酸素耐性機構
出典: フリー百科事典『ウィキペディア(Wikipedia)』 (2022/05/03 07:47 UTC 版)
窒素固定反応は古くから知られていたが、1960年のCarnahanの無細胞標品の抽出まで長らく生化学的性質が明らかではなかった。Carnahanは酸素を極力除去し、通常4 ℃で扱うタンパク質標品を20 ℃で扱うことによってニトロゲナーゼの活性を残存させることに成功した。ニトロゲナーゼ還元酵素およびニトロゲナーゼ二量体のいずれも酸素に対して不可逆失活する。ニトロゲナーゼ還元酵素の空気暴露に対する半減期(t1/2)は30秒、そしてニトロゲナーゼ二量体のt1/2は4分である。 上述のように、嫌気性菌以外にも通性嫌気性菌、好気性菌そして根粒菌がニトロゲナーゼ活性を有している。嫌気性菌については完全嫌気状態でなければ窒素固定反応は行わない。また通性嫌気性菌については酸素濃度が1キロパスカル以下の条件でなければ窒素固定反応は同様に行われない。また、A. vinelandiiのような好気性細菌については自らの高い酸素呼吸活性によって細胞周辺の酸素を極力除去し、なおかつニトロゲナーゼの立体構造の違いによって酸素の影響を回避している。 根粒菌については酸素に高い親和性を有するレグヘモグロビンを根粒の周囲に配置することによってニトロゲナーゼ系から酸素を除去している。レグヘモグロビンにとりこまれた酸素はニトロゲナーゼ系に触れることなく、植物の根を経て吸収され、体内で酸化的リン酸化に用いられる。 シアノバクテリアは光化学系のIとIIを同時に有し、酸素発生型光合成をおこなう。

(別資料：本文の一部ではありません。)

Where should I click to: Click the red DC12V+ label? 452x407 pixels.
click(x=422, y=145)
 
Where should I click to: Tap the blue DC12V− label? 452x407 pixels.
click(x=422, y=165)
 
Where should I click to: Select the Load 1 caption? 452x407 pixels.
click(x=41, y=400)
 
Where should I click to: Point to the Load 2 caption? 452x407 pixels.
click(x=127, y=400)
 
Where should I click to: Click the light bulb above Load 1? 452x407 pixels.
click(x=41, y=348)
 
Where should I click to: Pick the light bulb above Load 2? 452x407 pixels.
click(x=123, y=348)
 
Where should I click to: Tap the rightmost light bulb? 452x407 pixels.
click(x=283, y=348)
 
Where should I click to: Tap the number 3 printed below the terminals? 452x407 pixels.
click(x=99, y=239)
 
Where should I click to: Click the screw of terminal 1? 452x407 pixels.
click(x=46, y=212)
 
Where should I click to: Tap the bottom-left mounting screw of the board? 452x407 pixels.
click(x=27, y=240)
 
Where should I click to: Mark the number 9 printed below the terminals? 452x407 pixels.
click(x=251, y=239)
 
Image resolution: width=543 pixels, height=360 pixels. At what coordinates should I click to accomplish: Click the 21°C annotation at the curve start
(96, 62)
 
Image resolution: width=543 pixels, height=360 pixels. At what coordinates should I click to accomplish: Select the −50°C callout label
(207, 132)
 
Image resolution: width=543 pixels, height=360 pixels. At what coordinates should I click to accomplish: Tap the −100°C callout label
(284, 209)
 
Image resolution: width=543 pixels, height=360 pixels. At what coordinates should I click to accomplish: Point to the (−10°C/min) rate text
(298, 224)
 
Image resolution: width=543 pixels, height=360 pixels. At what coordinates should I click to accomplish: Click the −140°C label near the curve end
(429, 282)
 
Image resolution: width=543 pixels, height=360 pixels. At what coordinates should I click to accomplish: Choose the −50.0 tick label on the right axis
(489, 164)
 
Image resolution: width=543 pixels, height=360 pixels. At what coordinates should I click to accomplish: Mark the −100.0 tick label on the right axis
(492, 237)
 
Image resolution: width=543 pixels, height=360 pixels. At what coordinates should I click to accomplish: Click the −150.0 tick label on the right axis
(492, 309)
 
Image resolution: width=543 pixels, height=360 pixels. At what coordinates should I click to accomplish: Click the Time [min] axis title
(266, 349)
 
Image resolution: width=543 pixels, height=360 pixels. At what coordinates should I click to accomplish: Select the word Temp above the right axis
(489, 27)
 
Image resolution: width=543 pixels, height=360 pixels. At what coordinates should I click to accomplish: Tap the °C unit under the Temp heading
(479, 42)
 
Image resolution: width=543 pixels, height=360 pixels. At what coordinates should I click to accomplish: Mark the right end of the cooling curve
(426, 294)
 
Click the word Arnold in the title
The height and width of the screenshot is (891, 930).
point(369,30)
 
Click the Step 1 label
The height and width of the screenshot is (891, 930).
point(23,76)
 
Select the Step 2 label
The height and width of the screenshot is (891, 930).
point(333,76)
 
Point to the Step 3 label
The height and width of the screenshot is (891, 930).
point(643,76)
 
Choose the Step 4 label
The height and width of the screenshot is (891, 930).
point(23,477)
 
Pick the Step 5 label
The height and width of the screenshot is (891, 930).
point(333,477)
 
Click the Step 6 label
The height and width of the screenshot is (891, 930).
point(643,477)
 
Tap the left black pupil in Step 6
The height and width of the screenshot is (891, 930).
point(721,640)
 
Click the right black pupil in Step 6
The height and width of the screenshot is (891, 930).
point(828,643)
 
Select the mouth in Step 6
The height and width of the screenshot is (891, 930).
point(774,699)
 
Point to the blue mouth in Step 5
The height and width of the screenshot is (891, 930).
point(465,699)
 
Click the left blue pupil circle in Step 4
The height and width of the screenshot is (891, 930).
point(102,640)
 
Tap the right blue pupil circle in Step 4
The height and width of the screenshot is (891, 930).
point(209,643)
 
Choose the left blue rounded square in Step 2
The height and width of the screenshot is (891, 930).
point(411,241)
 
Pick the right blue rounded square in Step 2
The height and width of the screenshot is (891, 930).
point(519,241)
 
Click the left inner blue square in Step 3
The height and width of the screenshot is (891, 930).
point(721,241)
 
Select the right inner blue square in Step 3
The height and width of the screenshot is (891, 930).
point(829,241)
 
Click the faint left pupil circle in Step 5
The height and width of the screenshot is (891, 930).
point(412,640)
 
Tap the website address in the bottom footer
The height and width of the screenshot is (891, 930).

したがって、ニトロゲナーゼ系とは極めて相性が悪い。しかしながらAnabaena属のような繊維状のシアノバクテリアは酸素を発生する光化学系IIを細胞から除去したヘテロシスト(異質細胞)にニトロゲナーゼを発現し、窒素固定反応を行っている。しかしながら、繊維状の形態をとらない単細胞のシアノバクテリア(Trichodesmium属など)においてもニトロゲナーゼ系および窒素固定反応が確認されている。そうしたシアノバクテリアは昼間に光合成を行いATPを蓄積した後に、夜間窒素固定反応を行うといった方法をとっている。ただし、光合成と窒素固定を同時に行うシアノバクテリアも見つかっており、それらの機構についてはいまだ謎に包まれている。